*Exercise description:*
Recast the listing below as a Markdown table with the columns "Row" and "Line," numbering each line in order. Skip blank lines and leave out the pictures.

*Material supplied:*

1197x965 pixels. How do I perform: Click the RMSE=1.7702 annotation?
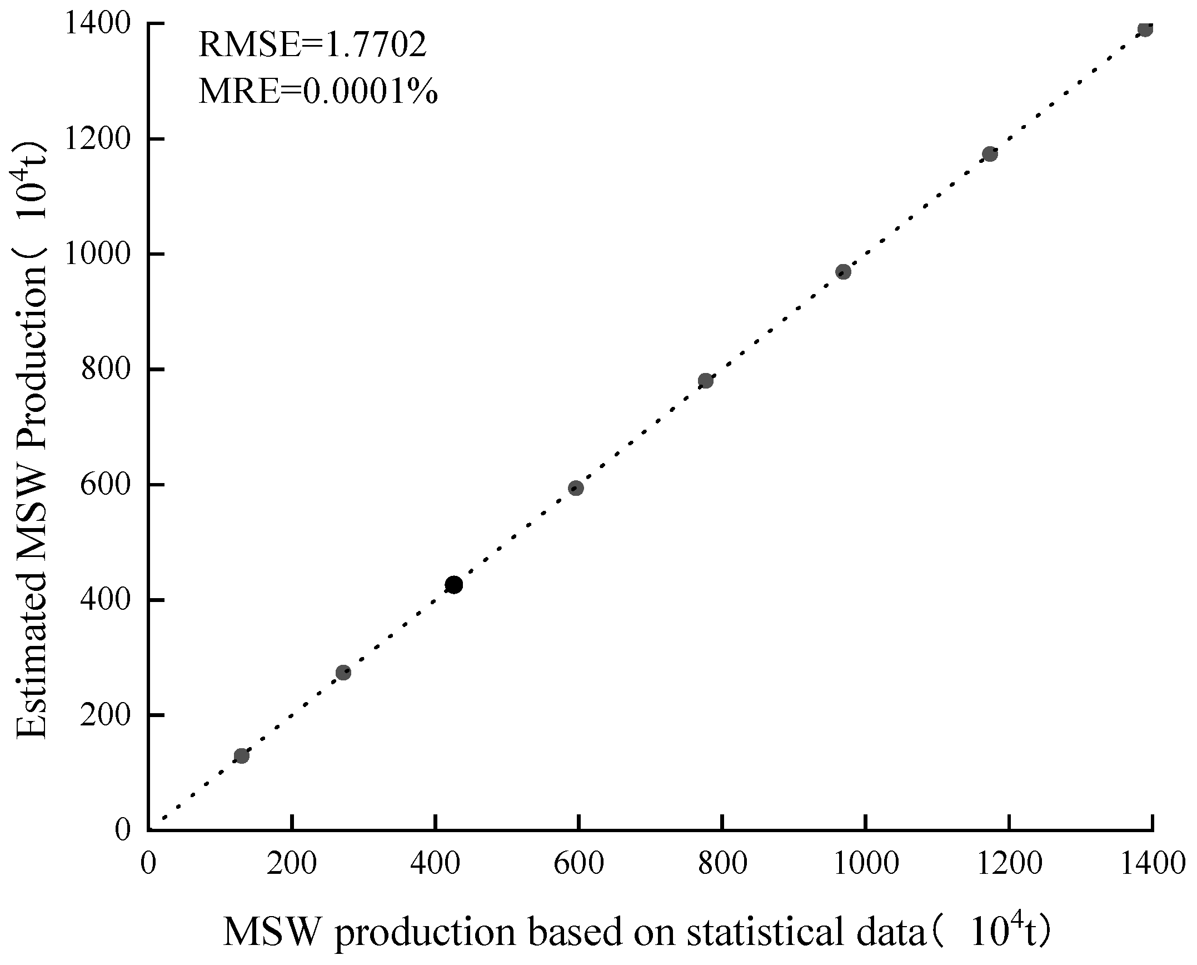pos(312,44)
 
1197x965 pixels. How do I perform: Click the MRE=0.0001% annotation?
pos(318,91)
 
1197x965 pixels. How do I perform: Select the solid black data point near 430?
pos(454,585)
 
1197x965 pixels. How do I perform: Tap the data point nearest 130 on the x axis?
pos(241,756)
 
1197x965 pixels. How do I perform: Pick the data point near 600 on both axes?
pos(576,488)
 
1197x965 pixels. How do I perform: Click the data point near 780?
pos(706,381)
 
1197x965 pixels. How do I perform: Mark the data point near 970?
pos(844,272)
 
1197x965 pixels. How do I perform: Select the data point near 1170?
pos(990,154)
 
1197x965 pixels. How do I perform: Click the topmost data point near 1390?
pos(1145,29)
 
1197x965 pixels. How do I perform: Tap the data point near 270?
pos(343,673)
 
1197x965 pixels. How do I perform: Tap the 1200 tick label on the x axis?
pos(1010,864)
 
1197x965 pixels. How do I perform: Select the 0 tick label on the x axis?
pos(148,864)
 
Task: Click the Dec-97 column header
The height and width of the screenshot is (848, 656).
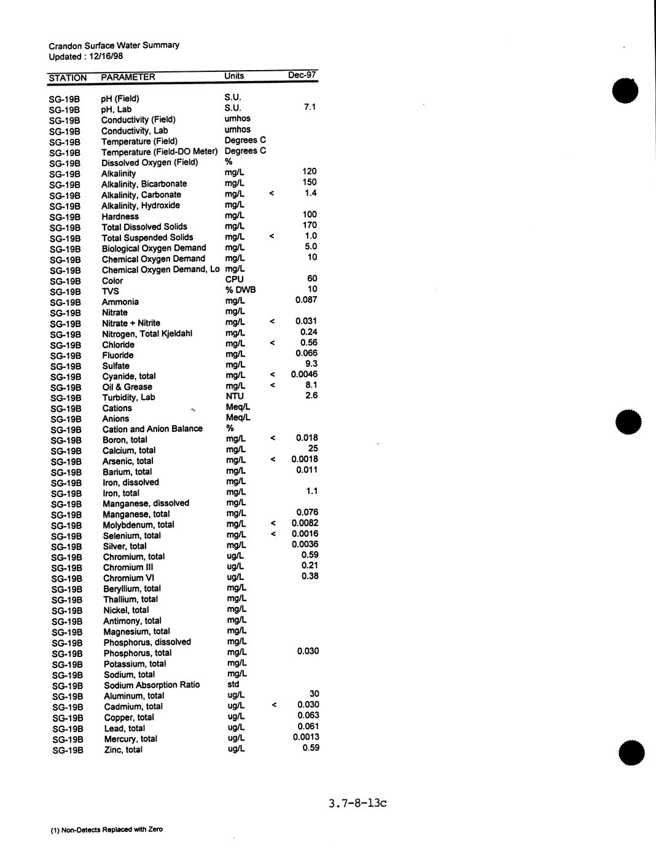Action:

*The solution:*
| Row | Line |
|---|---|
| 1 | 1197x965 pixels. How do I perform: Click the RMSE=1.7702 annotation? |
| 2 | pos(312,44) |
| 3 | 1197x965 pixels. How do I perform: Click the MRE=0.0001% annotation? |
| 4 | pos(318,91) |
| 5 | 1197x965 pixels. How do I perform: Select the solid black data point near 430? |
| 6 | pos(454,585) |
| 7 | 1197x965 pixels. How do I perform: Tap the data point nearest 130 on the x axis? |
| 8 | pos(241,756) |
| 9 | 1197x965 pixels. How do I perform: Pick the data point near 600 on both axes? |
| 10 | pos(576,488) |
| 11 | 1197x965 pixels. How do I perform: Click the data point near 780? |
| 12 | pos(706,381) |
| 13 | 1197x965 pixels. How do I perform: Mark the data point near 970? |
| 14 | pos(844,272) |
| 15 | 1197x965 pixels. How do I perform: Select the data point near 1170? |
| 16 | pos(990,154) |
| 17 | 1197x965 pixels. How do I perform: Click the topmost data point near 1390? |
| 18 | pos(1145,29) |
| 19 | 1197x965 pixels. How do I perform: Tap the data point near 270? |
| 20 | pos(343,673) |
| 21 | 1197x965 pixels. How do I perform: Tap the 1200 tick label on the x axis? |
| 22 | pos(1010,864) |
| 23 | 1197x965 pixels. How do I perform: Select the 0 tick label on the x axis? |
| 24 | pos(148,864) |
| 25 | Task: Click the Dec-97 column header |
| 26 | The height and width of the screenshot is (848, 656). |
| 27 | Action: |